• _Activity_
Scan the data below for lines holding the word "agent", and copy each line found.

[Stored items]

□ □ □ □ □ □ □

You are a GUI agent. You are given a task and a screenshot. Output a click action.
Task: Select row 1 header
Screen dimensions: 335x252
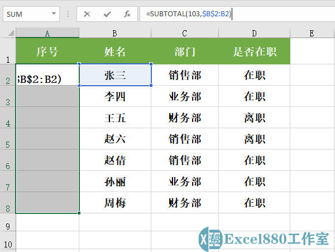pos(8,52)
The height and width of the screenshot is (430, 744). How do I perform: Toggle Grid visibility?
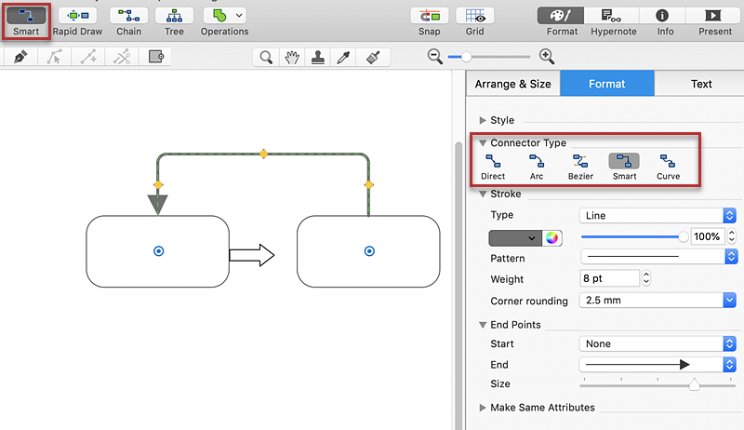(x=474, y=17)
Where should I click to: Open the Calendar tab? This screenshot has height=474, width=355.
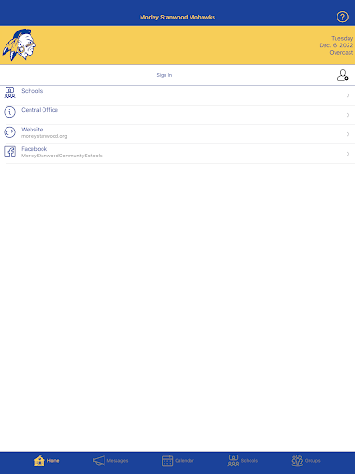[178, 460]
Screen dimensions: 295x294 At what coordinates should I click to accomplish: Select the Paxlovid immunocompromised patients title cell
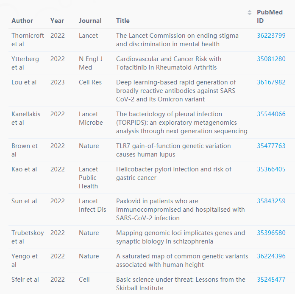(x=181, y=210)
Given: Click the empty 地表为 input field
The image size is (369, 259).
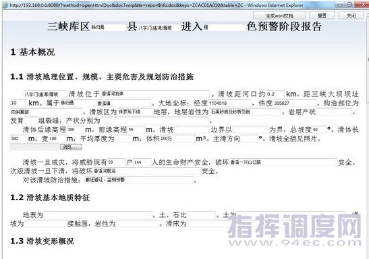Looking at the screenshot, I should pyautogui.click(x=98, y=215).
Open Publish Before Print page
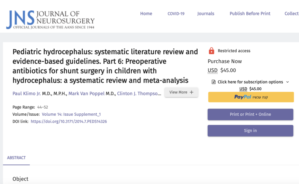Screen dimensions: 299x184 pyautogui.click(x=250, y=14)
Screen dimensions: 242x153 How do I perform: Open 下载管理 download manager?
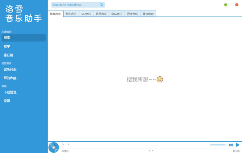(x=10, y=92)
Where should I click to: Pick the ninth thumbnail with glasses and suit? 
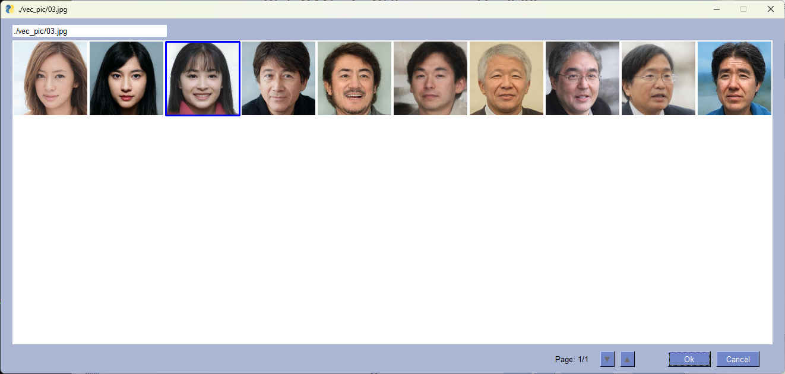coord(659,78)
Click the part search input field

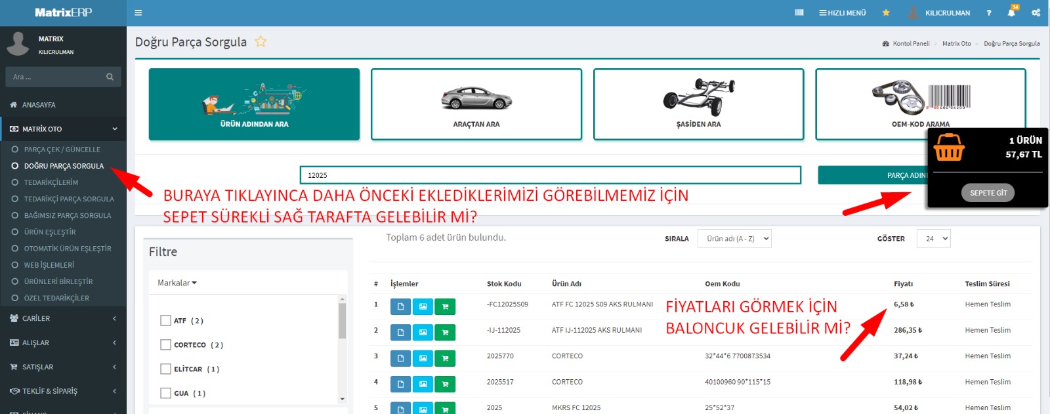click(550, 175)
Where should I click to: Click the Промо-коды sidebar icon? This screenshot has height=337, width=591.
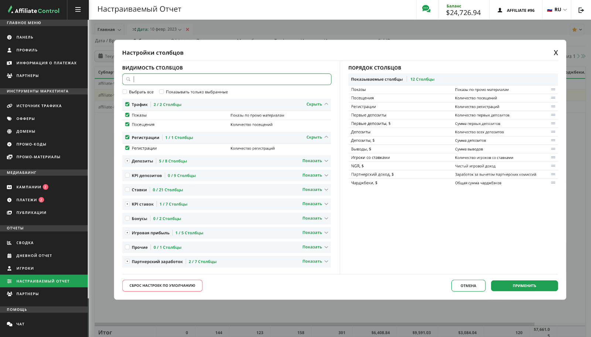point(10,144)

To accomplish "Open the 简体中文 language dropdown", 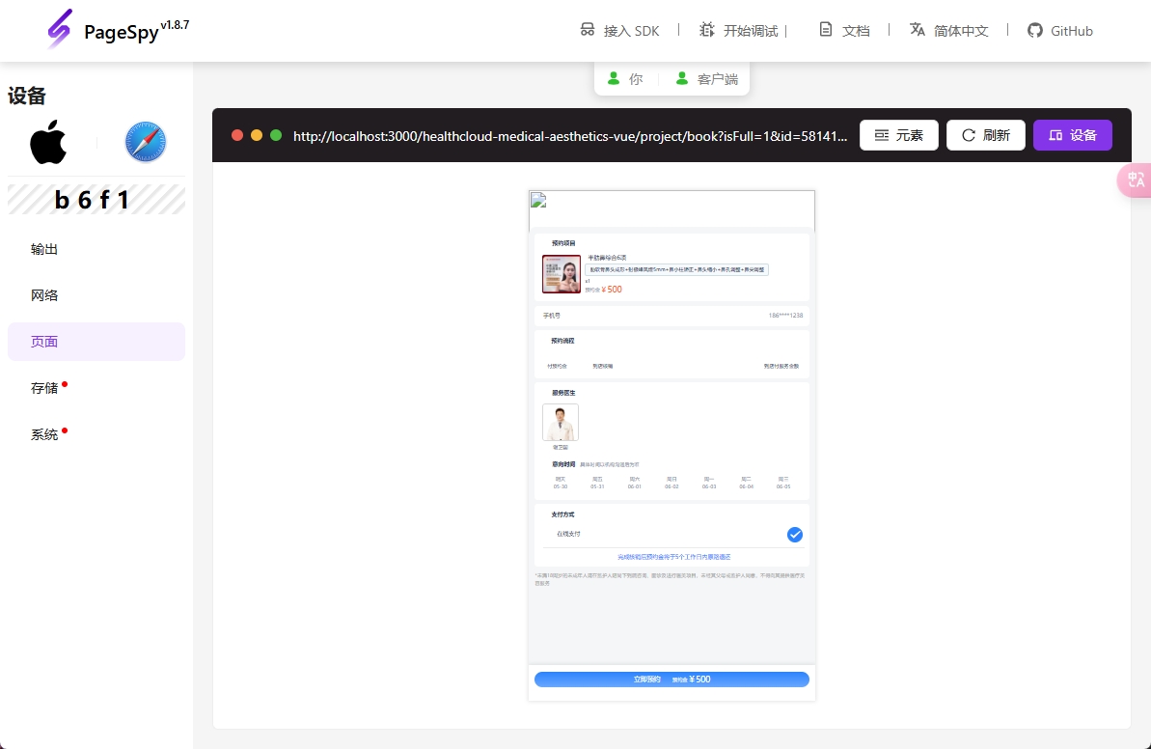I will pyautogui.click(x=949, y=30).
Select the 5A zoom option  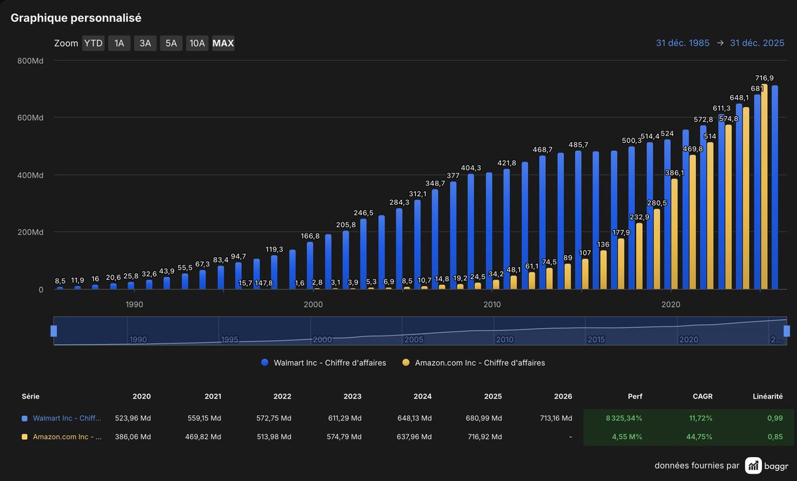click(x=171, y=43)
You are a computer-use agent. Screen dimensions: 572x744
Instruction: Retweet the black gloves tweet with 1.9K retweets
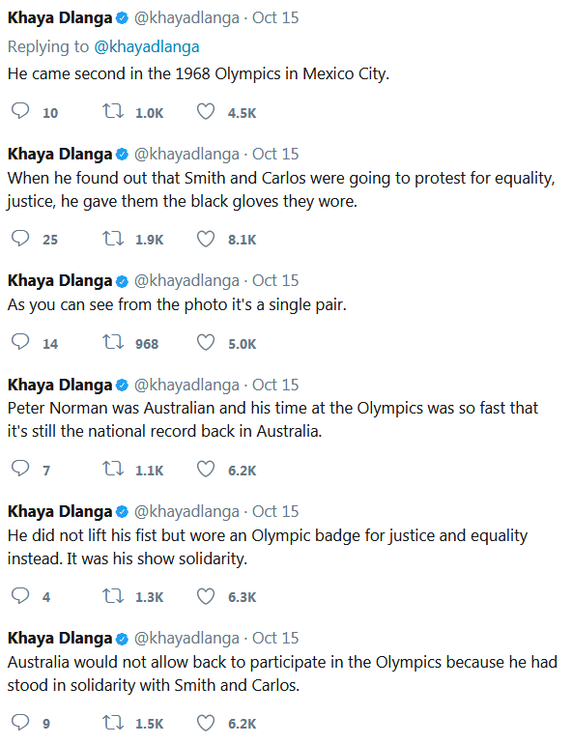coord(113,239)
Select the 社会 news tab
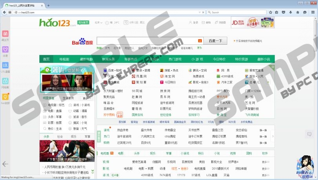This screenshot has width=318, height=180. tap(60, 136)
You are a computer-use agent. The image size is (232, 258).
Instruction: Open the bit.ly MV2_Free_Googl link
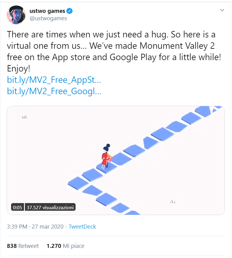[x=54, y=91]
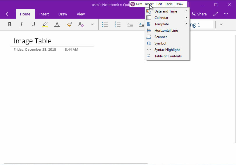Enter full screen mode with the expand arrows
236x165 pixels.
point(216,14)
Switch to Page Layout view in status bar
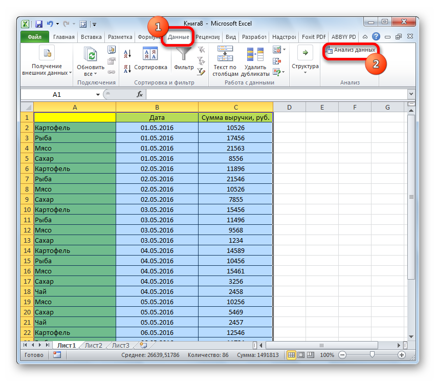 300,355
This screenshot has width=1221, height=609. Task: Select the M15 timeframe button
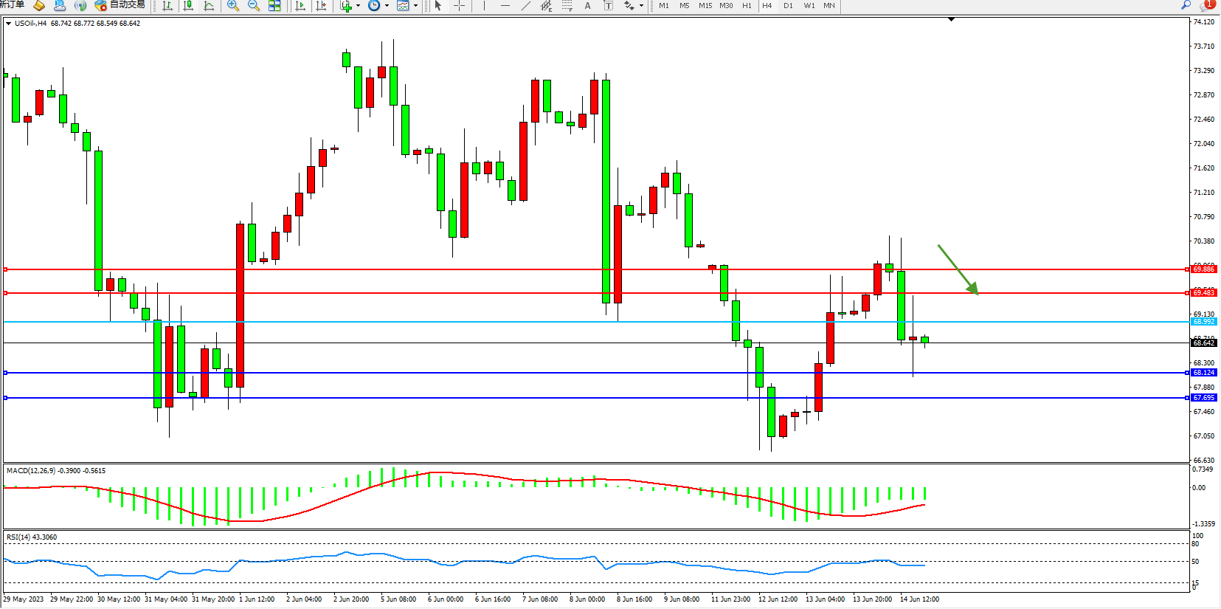pos(705,6)
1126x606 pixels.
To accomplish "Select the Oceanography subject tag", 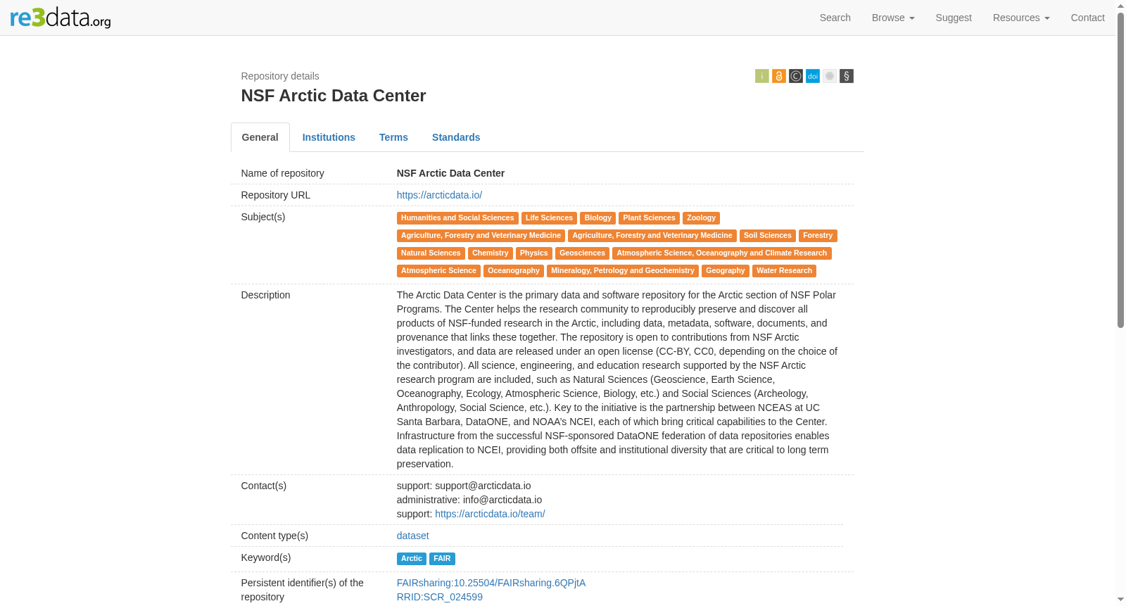I will 513,271.
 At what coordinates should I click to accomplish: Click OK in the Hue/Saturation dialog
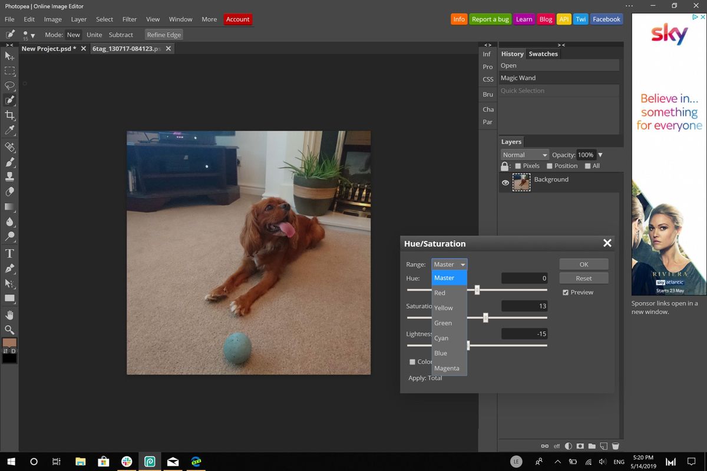(x=583, y=264)
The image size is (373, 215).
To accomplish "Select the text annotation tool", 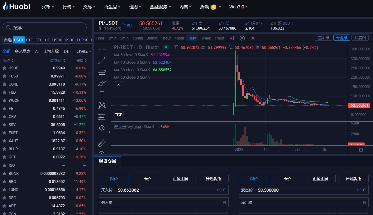I will coord(102,94).
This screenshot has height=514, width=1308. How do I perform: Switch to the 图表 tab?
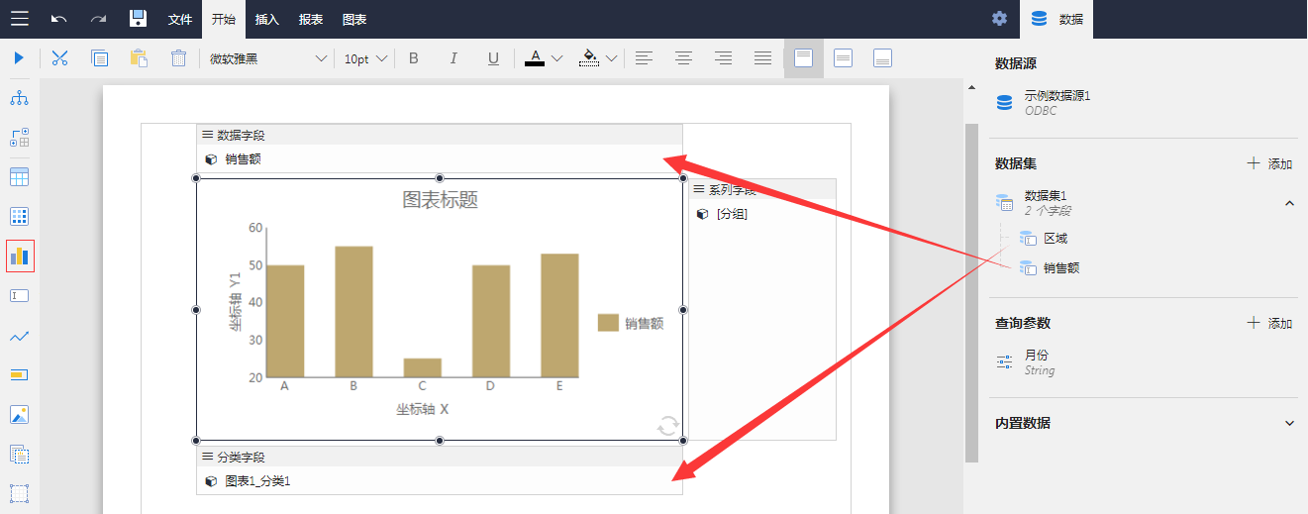(354, 19)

□ □ □ □ □ □ □

• _Result of this task_
You are a GUI agent. You are given a task and a screenshot. Output a click action.
You are a computer-use agent. Screen dimensions: 572x744
You are a computer-use agent. The image size is (232, 258).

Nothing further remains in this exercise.